O vice-presidente da Câmara de Minas de Moçambique (CMM), Geert Klok, manifestou preocupação com a cláusula que impõe que o Estado moçambicano detenha obrigatoriamente 25% em todos os projectos de indústria extractiva, sem realizar capital, alertando para o risco de desinvestimento no sector.
“Compreende-se a necessidade da reforma legislativa do sector de Minas, mas estamos preocupados com dispositivos legais que impõe que o Estado tem de deter, participações mesmo sem realizar capital”, afirmou Klok, falando num dos painéis da 12ª edição da Conferência e Exposição de Mineração e Energia de Moçambique (MMEC).
A Assembleia da República aprovou recentemente revisões das leis de Minas e do Petróleo, submetidas ao parlamento com carácter de urgência pelo Presidente da República, Daniel Chapo, que sempre defendeu a necessidade de renegociação dos contractos com as multinacionais e de um maior usufruto dos benefícios das receitas da indústria extractiva.
Durante a 12.ª edição da MMEC, Geert Klok alertou igualmente para o impacto das disposições legais relacionadas com a participação obrigatória do Estado nos projectos extractivos e para a ausência de mecanismos claros de compensação aos investidores em situações de suspensão de operações por motivos de “força maior”.
O vice-presidente da Câmara de Minas de Moçambique defendeu que algumas das novas medidas poderão agravar os custos e aumentar a percepção de risco para os investidores, sobretudo numa fase em que o sector continua dependente de elevados investimentos de prospecção e desenvolvimento.
Sociedade civil e analistas alertam para ambiguidades e riscos nas novas disposições legais
Com as alterações legislativas aprovadas por consenso na Assembleia da República, o Estado moçambicano pretende reforçar a sua participação e aumentar as receitas e dividendos provenientes da exploração de recursos naturais.
Entretanto, diferentes organizações da sociedade civil, plataformas de monitoria económica e analistas do sector extractivo têm vindo igualmente a levantar questões em torno da clareza e aplicabilidade de algumas disposições introduzidas nas leis revistas.
Entre as preocupações apontadas está a ausência de definição clara sobre as condições de aquisição do gás doméstico pelo Estado, bem como os mecanismos previstos para lidar com situações de suspensão de projectos e repartição de responsabilidades financeiras entre o Estado e os investidores.
O Fórum de Monitoria do Orçamento (FMO), por exemplo, considera que alguns artigos carecem de maior precisão jurídica e operacional, sobretudo no que respeita às obrigações do Estado e às implicações financeiras associadas aos novos dispositivos legais.
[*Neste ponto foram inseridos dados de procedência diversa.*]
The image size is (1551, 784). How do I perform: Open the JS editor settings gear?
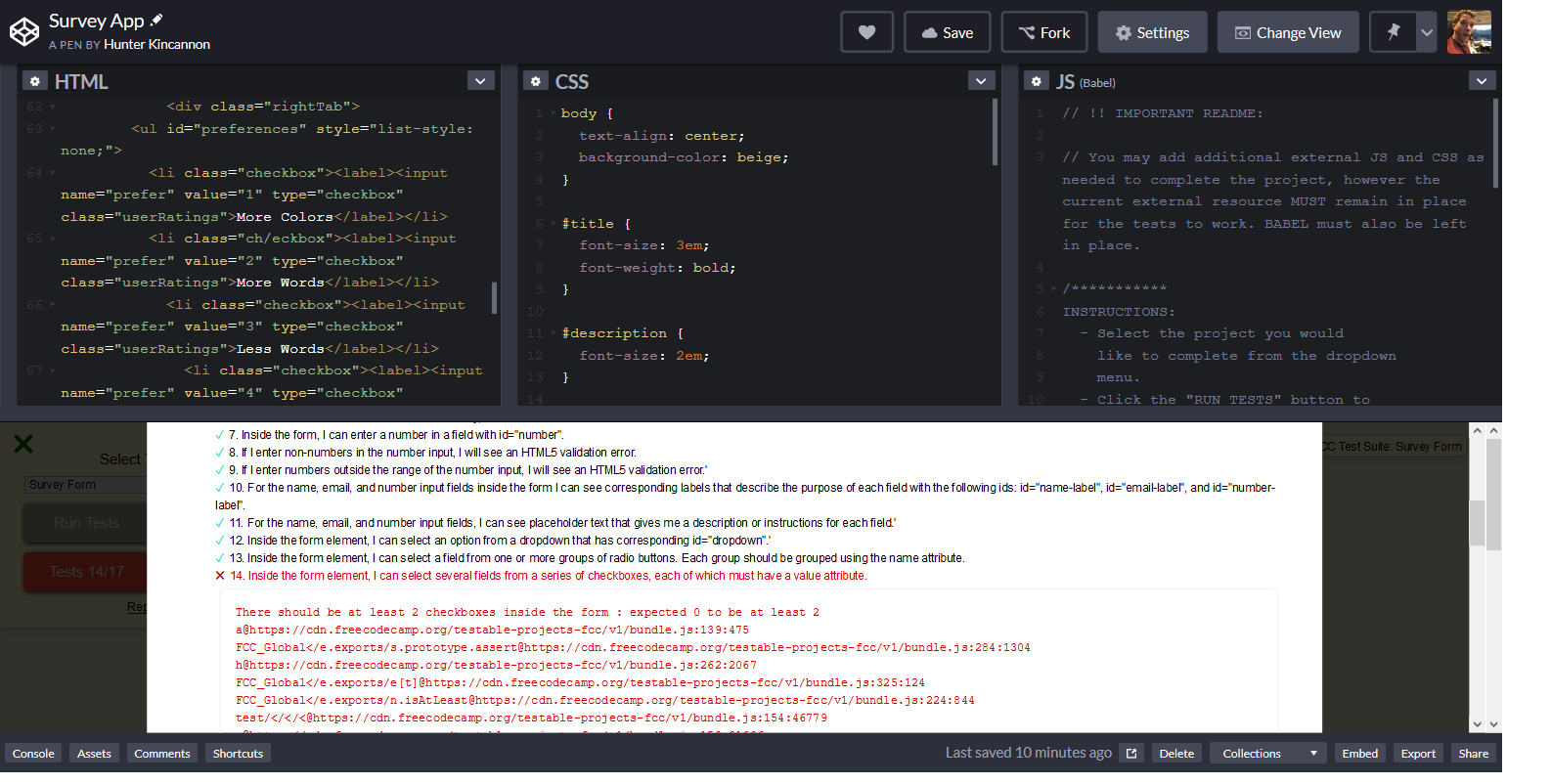1036,81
Por outro lado, sectores ligados à análise económica e energética interpretam as revisões legislativas como um sinal do fortalecimento de correntes de nacionalismo económico na governação liderada por Daniel Chapo.
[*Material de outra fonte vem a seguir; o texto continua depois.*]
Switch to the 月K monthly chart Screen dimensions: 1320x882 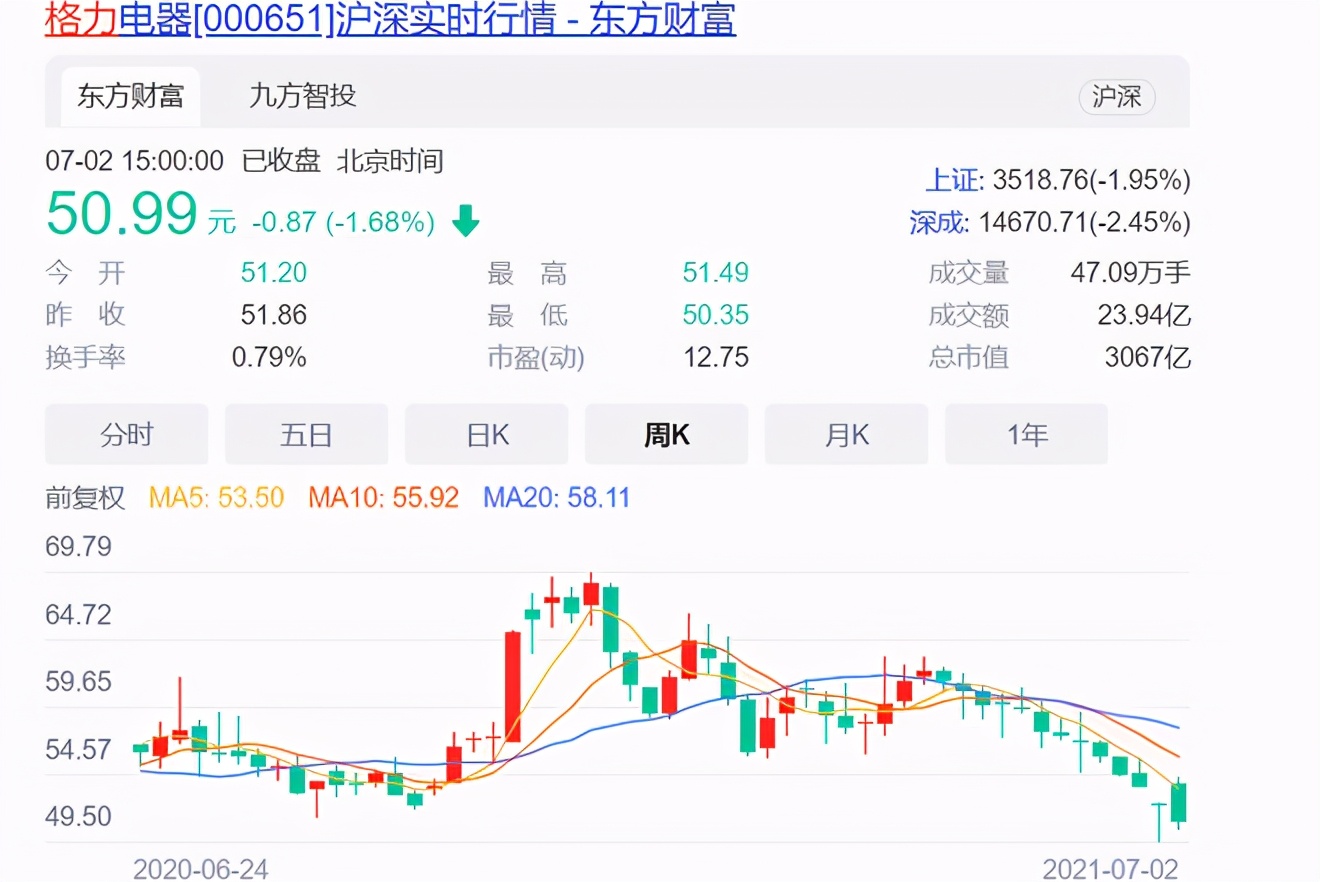click(846, 434)
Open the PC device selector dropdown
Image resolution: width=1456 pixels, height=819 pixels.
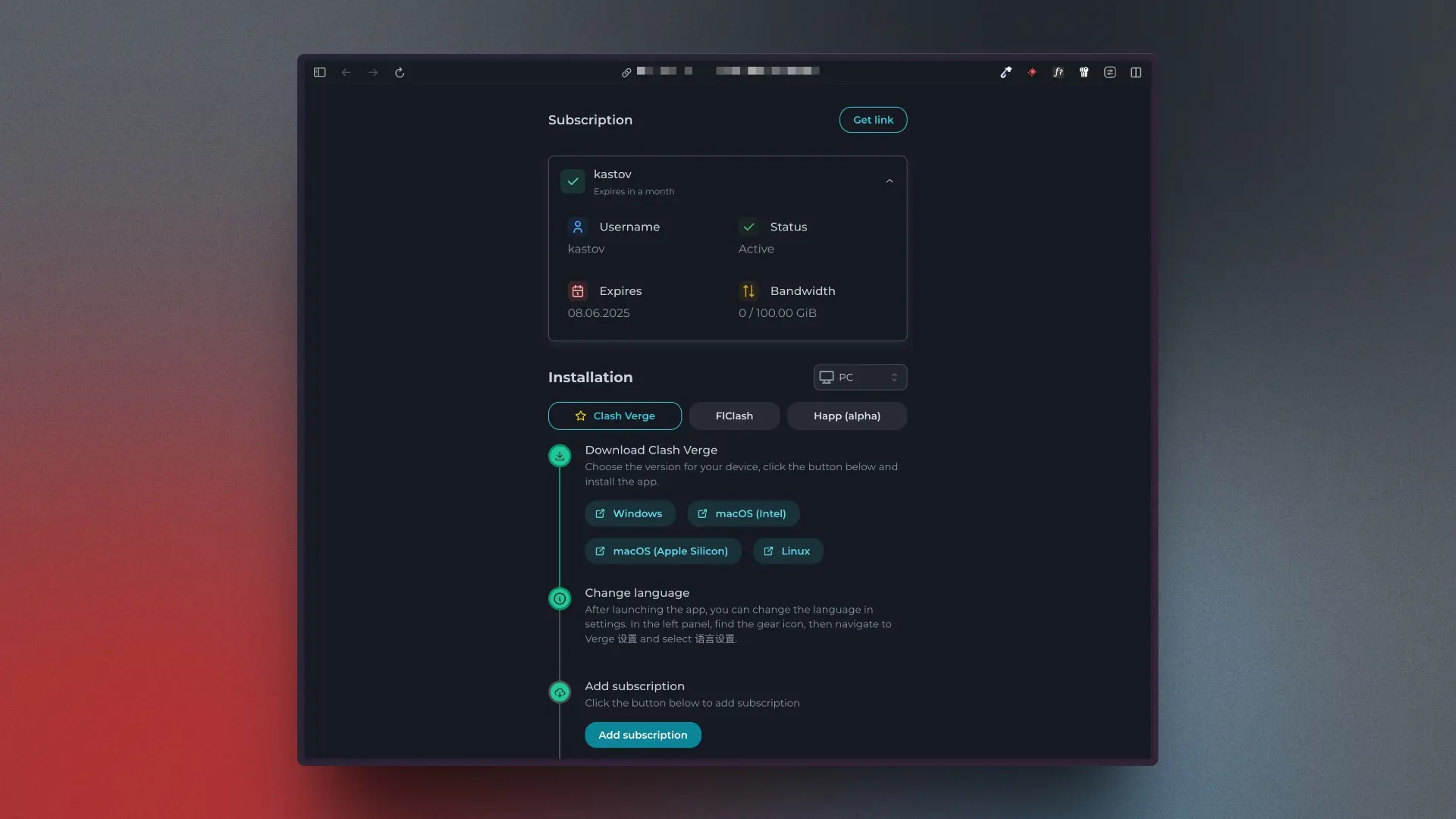coord(859,377)

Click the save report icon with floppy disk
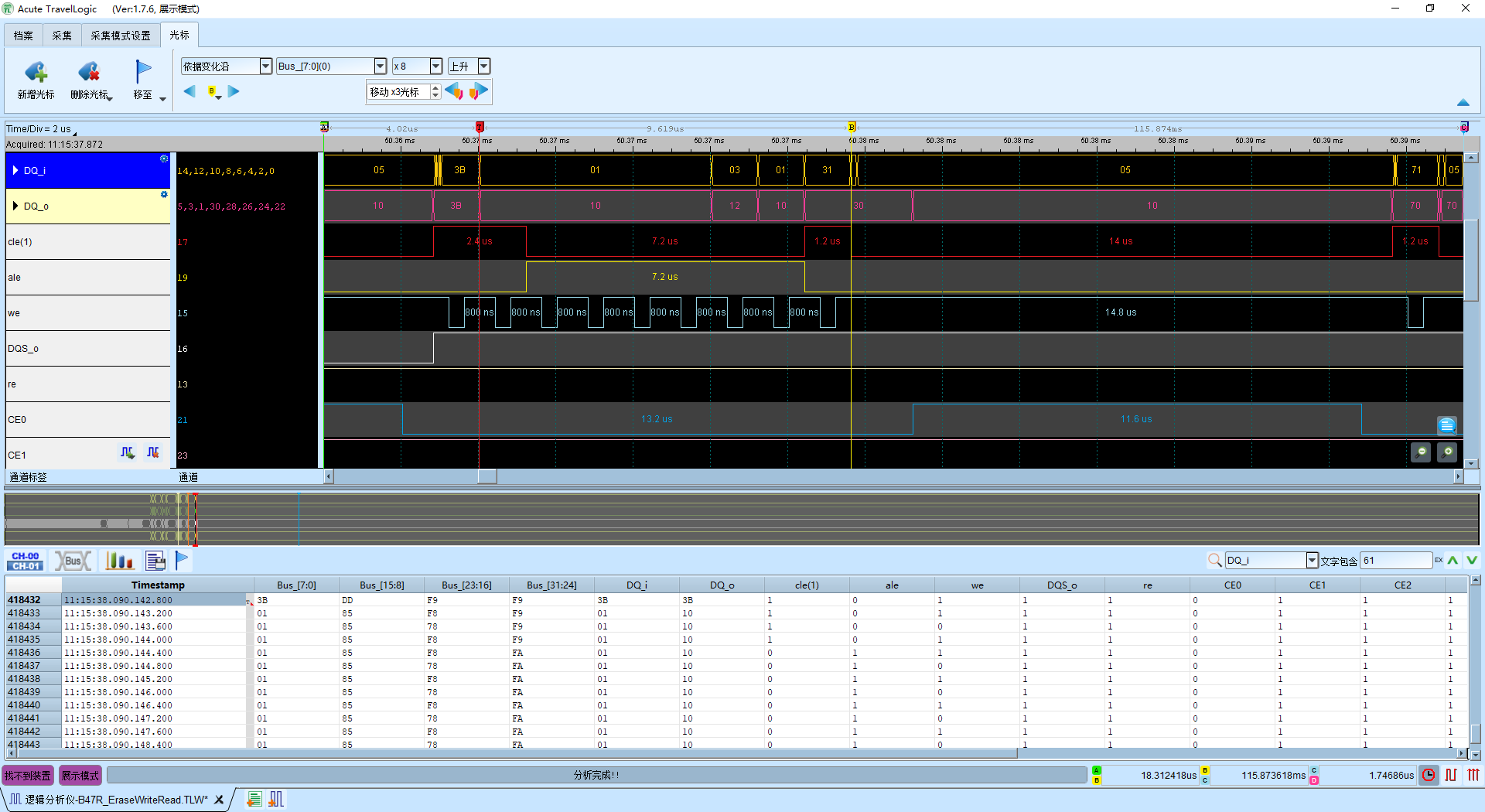(155, 561)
Numa análise publicada pelo portal Zitamar, as reformas introduzidas nas leis de Minas e do Petróleo reflectem uma estratégia orientada para reforçar o controlo e a participação do Estado nos grandes projectos extractivos, numa linha política que tem marcado o percurso de Daniel Chapo desde os tempos em que exerceu funções administrativas em distritos com forte presença de multinacionais, como Palma e Nacala, e posteriormente como governador da província de Inhambane.